4.4. Study Limitation

The small sample size of specimens analyzed and the time requested for each analysis, higher than some of the previously reported studies [5,10], were primary limitations. The limited study population hampers a stronger and more powerful data analysis. However, this study is one of the few clinical series available and represents a valuable contribution to this methodic. The decrease in the number of spectra before and after the pre-processing and processing steps indicates the need for particular attention to the raw data acquisition process to avoid excessive noise.

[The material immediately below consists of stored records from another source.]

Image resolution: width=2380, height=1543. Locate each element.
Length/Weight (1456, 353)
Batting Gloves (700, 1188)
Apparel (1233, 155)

Although developed in an actual surgical scenario, the nature of this study was not prospective: the data obtained require validation in a prospective cohort to assess the real impact of this methodic on the surgical decision workflow and patients’ oncological and functional outcomes.

We provided preliminary technical and clinical advances and a variegate spectrum database on untreated tissue to develop further this safe and reliable technology.

5. Conclusions

In conclusion, this study demonstrates the ability of Raman spectroscopy to detect changes in the biochemical composition of glioma tumors induced by IDH mutation, ex-vivo onto untreated specimens. The intraoperative detection of IDH mutational status can be of primary importance, allowing the surgeon to tailor the surgical workflow intraoperatively and eventually deliver future in situ therapies. This study adds an important contribution to the available knowledge on this field and is a critical footstep for obtaining an accurate in-vivo intraoperative IDH genotyping.

Author Contributions

Study Conception and Design: M.R. (Marco Riva), T.S., R.S., E.D., E.D.M., L.B. Acquisition of Data: E.D., T.S., M.R. (Marco Riva), L.G., M.C.N., M.R. (Marco Rossi), L.B., B.F., S.M., N.P. Analysis and Interpretation of Data: M.R. (Marco Rossi), T.S., R.S., E.D., N.P., A.C. Drafting of Manuscript: T.S., M.R. (Marco Riva), R.S., L.G. All authors have read and agreed to the published version of the manuscript.

Funding

This project has received funding from the European Union’s EU Research and Innovation program Horizon 2020 under grant agreement no 688279.

Institutional Review Board Statement

The institutional ethics committee (Università degli studi di Milano/Humanitas Research Hospital Ethics Committee) approved the study (authorization no. 595) that was performed in accordance with the 1964 Declaration of Helsinki and later amendments.

Informed Consent Statement

A written informed consent to join this study was subscribed before all surgical procedures.

Data Availability Statement

Data acquired for this study are accessible from the corresponding author on reasonable request.

Conflicts of Interest

Authors declare to have no conflict of interest.